The study involved several in vitro experiments that used clinically significant lineages of methicillin-susceptible S. aureus (MSSA) and methicillin-resistant S. aureus (MRSA). CS was extracted and combined with tryptic soy broth (CS-TSB), which then was used to inoculate MRSA and MSSA cultures. The researchers then assessed biofilm formation, cytotoxicity, cell invasion and persistence, mutational frequency, and whole genome sequencing.

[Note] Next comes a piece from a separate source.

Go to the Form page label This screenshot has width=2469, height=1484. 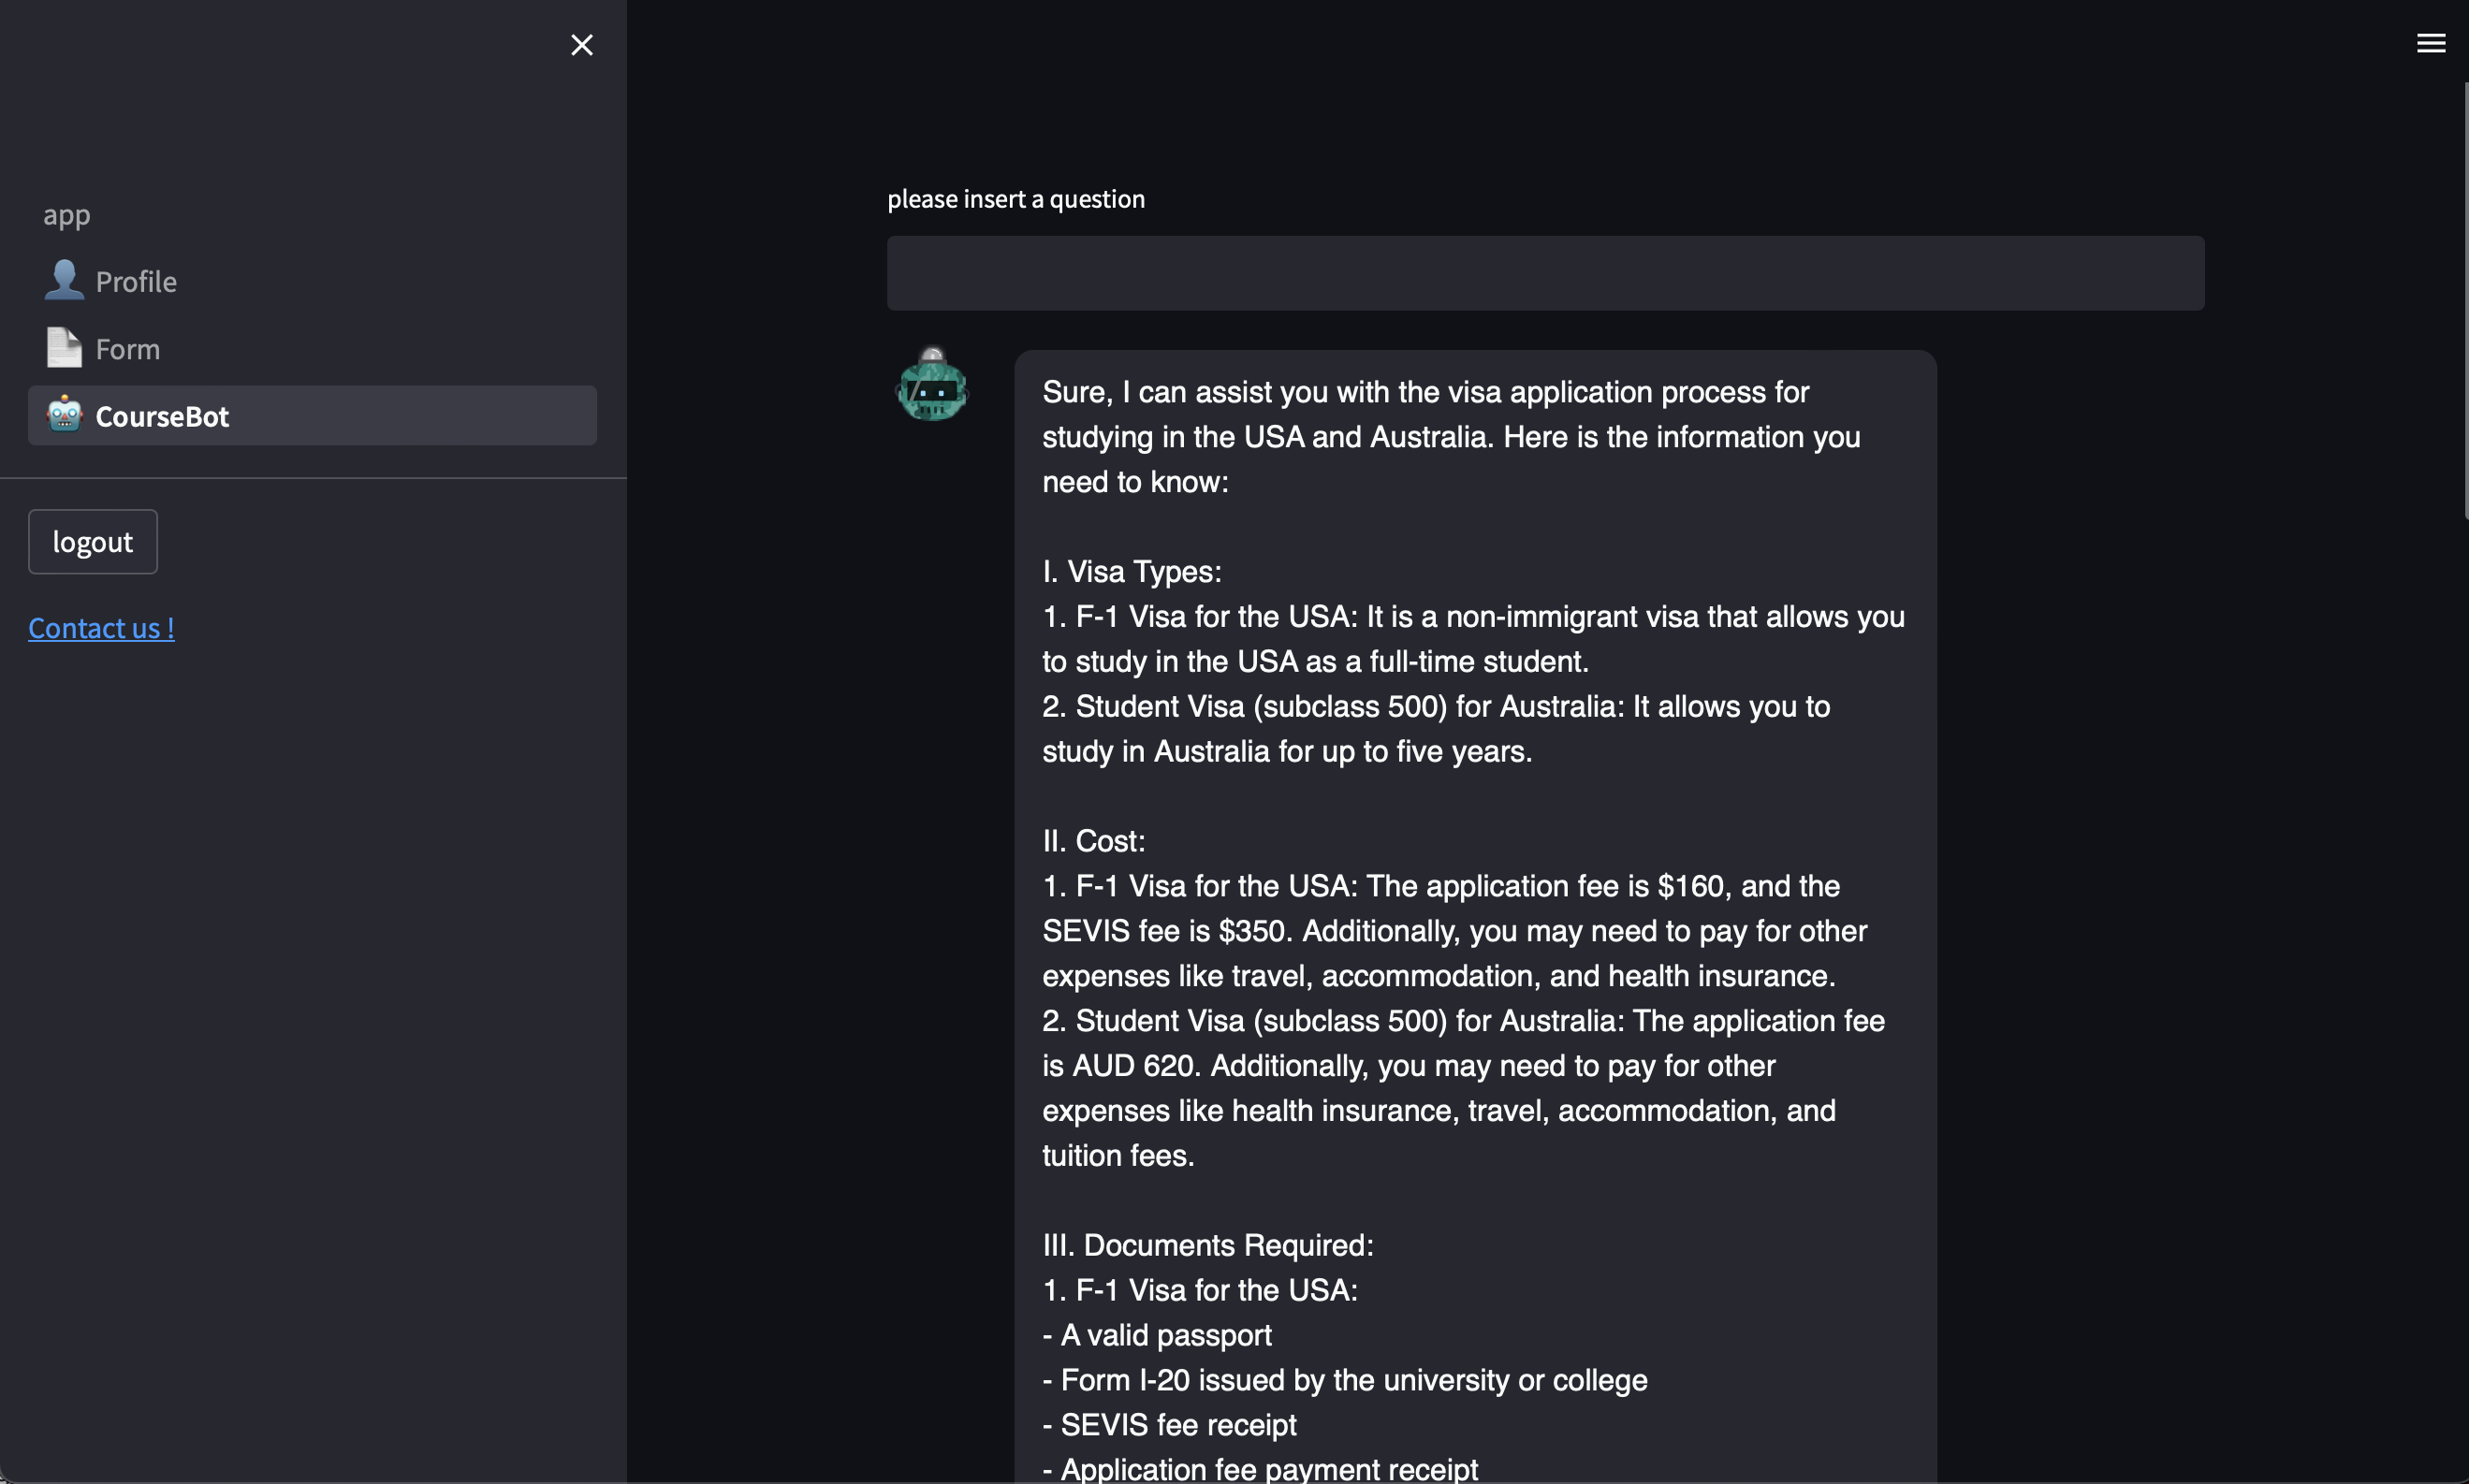pyautogui.click(x=128, y=349)
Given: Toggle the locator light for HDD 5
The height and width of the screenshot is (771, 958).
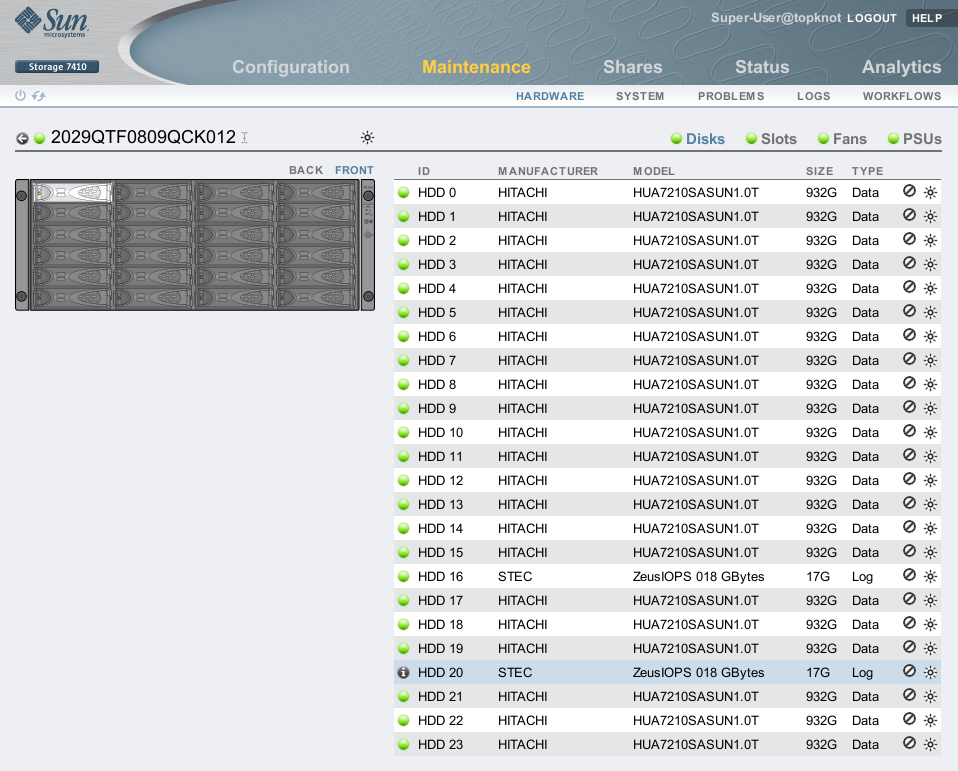Looking at the screenshot, I should tap(930, 312).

The investigators discovered that community-associated MRSA strains survived better within CS-TSB than hospital-associated MRSA strains. Inactivation of the accessory gene regulator (Agr), which is a global virulence regulator, had no effect on growth in CS-TSB. CS promoted biofilm formation, which was associated with decreased Agr activity. Growth in CS-TSB led to significantly decreased toxin production that corresponded to CS-mediated downregulation of Agr, although the extent of toxin decrease varied among the S. aureus strains. Furthermore, four strains grown in CS-TSB, but not regular TSB, demonstrated an increased invasive capacity in bronchial epithelial cells. Growth in CS-TSB also increased the population frequency of gentamicin-resistant small colony variants (SCVs) and rifampicin-resistant SCVs. Additional investigation of this mechanism determined that CS exposure increased the number of mutations in all of the tested strains, and reactive oxygen species within CS were major triggers for gentamicin-resistant SCVs. Interestingly, purified nicotine had no significant effect on SCV emergence. CS also affected cell wall teichoic acids (TAs), which play an important role in maintaining the cell wall of S. aureus. A TA mutant was highly sensitive to CS-TSB, suggesting that TAs mediate resistance to CS inhibition. Finally, when the growth media used for the SCVs was changed back to regular TSB, the majority of the colonies rapidly reverted back to wild-type.


This study elegantly describes the myriad changes that CS induces in S. aureus. The investigators found both the degree of CS exposure and the genetic background of the S. aureus strains are important in determining the effects of CS. This likely explains why some previous studies found CS to be a risk factor for S. aureus colonization, whereas others did not. For example, differences in the expression of teichoic acids in MRSA might be an important prerequisite for MRSA colonization in smokers. Furthermore, the observed resistance to gentamicin and rifampicin in the presence of CS also might affect other antibiotics, such as fluoroquinolones, for which resistance occurs through target site mutations.

In chronic rhinosinusitis, cigarette smoking has been identified as a significant risk factor, along with S. aureus SCVs. The findings from the present study provide a plausible explanation for recalcitrant disease, whereby CS induces the formation of SCVs leading to S. aureus colonization and resistance to antibiotic therapy. Notably, recent data have shown that CS induces double-stranded DNA damage in human cells in vivo. CS likely also causes similar damage to S. aureus DNA, leading to mutations and SCV emergence. Further in vitro and in vivo studies are warranted to test this hypothesis.

The study has a few limitations. For one, brief exposure to CS in vitro is unlikely to be equivalent to inhaled smoke over prolonged time periods. Another is that many other factors are involved with S. aureus colonization, which makes determining the role of confounding variables a challenge. It also would have been interesting to know if CS influenced the development of SCVs that were resistant to common drugs used for MRSA, such as doxycycline and trimethoprim-sulfamethoxazole.

Lacoma and colleagues provide valuable evidence of the deleterious effects of CS on S. aureus, which can be useful to clinicians when they are counseling patients to stop smoking. Therefore, smoking can be viewed as a modifiable risk factor that is especially important for patients with recurrent S. aureus infections, such as abscesses or rhinosinusitis. Smokers should be reminded that the best time to quit smoking was the day they started; the second best time to quit is today.